Gyllenhaal was born in Cleveland, Ohio, the son of Virginia Lowrie (née Childs) (1924-2009) and Hugh Anders Gyllenhaal (1921-1979). He is of Swedish and English descent; through his father, he is a member of the Gyllenhaal family, and a descendant of the cavalry officer Nils Gunnesson Haal, who was ennobled in 1652 when Queen Christina of Sweden conferred upon him the crest and family name, "Gyllenhaal." Stephen grew up in Bryn Athyn, Pennsylvania, a suburb of Philadelphia in a close-knit Swedenborgian family and graduated from Trinity College in Hartford, Connecticut in 1972, with a degree in English. His mentor at Trinity was the poet Hugh Ogden.

He was married to screenwriter Naomi Foner Gyllenhaal for 32 years, from 1977 until their divorce was finalized in 2009. From that marriage, he is the father of actress Maggie Gyllenhaal and actor Jake Gyllenhaal. He is also the brother of Anders Gyllenhaal, executive editor of the Miami Herald.

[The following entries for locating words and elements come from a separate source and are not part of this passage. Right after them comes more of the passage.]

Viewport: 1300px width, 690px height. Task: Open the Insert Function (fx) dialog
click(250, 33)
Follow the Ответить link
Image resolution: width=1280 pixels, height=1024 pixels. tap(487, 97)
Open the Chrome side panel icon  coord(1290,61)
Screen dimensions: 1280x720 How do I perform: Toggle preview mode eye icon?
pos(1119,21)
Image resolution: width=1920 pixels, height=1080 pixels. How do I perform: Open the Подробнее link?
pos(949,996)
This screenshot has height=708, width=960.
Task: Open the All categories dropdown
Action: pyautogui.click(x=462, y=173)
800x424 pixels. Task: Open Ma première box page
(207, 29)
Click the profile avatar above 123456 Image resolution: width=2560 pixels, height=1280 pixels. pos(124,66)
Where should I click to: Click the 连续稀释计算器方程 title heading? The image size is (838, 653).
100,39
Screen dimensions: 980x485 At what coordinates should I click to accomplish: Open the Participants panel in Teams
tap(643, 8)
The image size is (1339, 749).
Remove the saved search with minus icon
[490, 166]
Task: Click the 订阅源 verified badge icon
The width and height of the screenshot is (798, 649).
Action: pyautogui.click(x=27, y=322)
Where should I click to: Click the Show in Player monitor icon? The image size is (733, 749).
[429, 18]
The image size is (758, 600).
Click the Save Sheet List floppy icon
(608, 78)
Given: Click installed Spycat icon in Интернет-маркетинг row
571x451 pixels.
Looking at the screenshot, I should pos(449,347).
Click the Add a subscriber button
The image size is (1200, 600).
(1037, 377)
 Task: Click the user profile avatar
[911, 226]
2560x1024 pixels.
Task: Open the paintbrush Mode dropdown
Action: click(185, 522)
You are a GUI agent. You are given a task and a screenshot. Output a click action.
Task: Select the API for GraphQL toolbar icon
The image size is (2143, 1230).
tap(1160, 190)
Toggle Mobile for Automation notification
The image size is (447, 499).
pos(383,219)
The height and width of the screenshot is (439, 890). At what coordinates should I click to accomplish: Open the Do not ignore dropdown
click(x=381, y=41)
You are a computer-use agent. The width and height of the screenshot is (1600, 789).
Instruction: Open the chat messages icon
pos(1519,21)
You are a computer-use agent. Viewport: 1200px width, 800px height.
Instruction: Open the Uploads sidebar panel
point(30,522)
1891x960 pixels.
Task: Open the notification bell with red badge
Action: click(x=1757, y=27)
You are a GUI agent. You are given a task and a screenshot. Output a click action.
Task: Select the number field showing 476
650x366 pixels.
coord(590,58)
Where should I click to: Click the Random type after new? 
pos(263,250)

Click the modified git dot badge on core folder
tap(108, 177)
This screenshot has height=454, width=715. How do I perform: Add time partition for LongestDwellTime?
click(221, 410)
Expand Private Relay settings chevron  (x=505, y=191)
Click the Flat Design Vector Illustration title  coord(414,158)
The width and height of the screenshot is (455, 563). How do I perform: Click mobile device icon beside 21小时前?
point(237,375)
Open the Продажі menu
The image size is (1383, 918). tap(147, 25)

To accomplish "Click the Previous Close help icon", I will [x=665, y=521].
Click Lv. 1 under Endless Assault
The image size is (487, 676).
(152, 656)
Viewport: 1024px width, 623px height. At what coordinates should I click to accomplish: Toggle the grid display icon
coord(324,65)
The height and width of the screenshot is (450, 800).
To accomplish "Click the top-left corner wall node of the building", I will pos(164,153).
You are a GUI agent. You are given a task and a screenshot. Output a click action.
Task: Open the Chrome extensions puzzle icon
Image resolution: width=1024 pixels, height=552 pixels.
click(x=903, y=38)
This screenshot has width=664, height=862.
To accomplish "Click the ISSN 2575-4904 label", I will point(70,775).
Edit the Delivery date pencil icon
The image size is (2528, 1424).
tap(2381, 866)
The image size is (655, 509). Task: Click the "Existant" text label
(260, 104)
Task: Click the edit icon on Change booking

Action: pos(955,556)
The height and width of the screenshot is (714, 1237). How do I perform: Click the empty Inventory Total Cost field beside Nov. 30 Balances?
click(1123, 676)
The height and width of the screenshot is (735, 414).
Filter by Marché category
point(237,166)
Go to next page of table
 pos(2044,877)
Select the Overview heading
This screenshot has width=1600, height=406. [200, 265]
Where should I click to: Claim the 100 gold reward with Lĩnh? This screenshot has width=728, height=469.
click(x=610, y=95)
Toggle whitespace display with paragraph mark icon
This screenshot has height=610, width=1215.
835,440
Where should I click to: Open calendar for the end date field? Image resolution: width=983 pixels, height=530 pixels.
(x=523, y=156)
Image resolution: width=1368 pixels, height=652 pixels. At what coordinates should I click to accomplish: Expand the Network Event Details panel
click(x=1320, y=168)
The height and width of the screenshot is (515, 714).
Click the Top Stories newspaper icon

In July 2011 he married Kathleen Man, a filmmaker and professor who was a co-producer on Gyllenhaal's 2012 film Grassroots. Gyllenhaal and Man welcomed son Luke in 2014, after two previous miscarriages.
Career

Gyllenhaal directed the film version of the Pete Dexter novel Paris Trout, which was nominated for five Emmy Awards and won him a DGA Award. In 1990 Gyllenhaal directed Family of Spies, which was nominated for 2 Golden Globe Awards and an Emmy. In addition, he directed an episode of the ABC television series Twin Peaks. He directed the 2001 TNT television pilot The Warden, based on Lynda La Plante's series The Governor. It is about a dynamic and ambitious woman (Ally Sheedy) who is brought in as the young warden of an all-male maximum security prison. Gyllenhaal has also directed several episodes of the CBS series Numb3rs, The Mentalist, Hawthorne, Army Wives and Blue Bloods. In 2011 Gyllenhaal directed Girl Fight which starred Anne Heche and earned Gyllenhaal a DGA Nomination for outstanding directorial achievement in movies for television.

He is also a poet, who has been published in literary journals such as Prairie Schooner and Nimrod. His first collection of poetry, Claptrap: Notes from Hollywood, was published in June 2006 by Cantara Christopher's New York-based literary small press, Cantarabooks.
In 2013, Gyllenhaal directed a backdoor pilot originally titled Sworn to Silence that aired as the Lifetime TV movie An Amish Murder. It stars Neve Campbell as a local police detective who must solve a murder case that involves the Amish Community she was shunned from years ago. Gyllenhaal is also in post-production on a documentary about dream interpretation titled Exquisite Continent.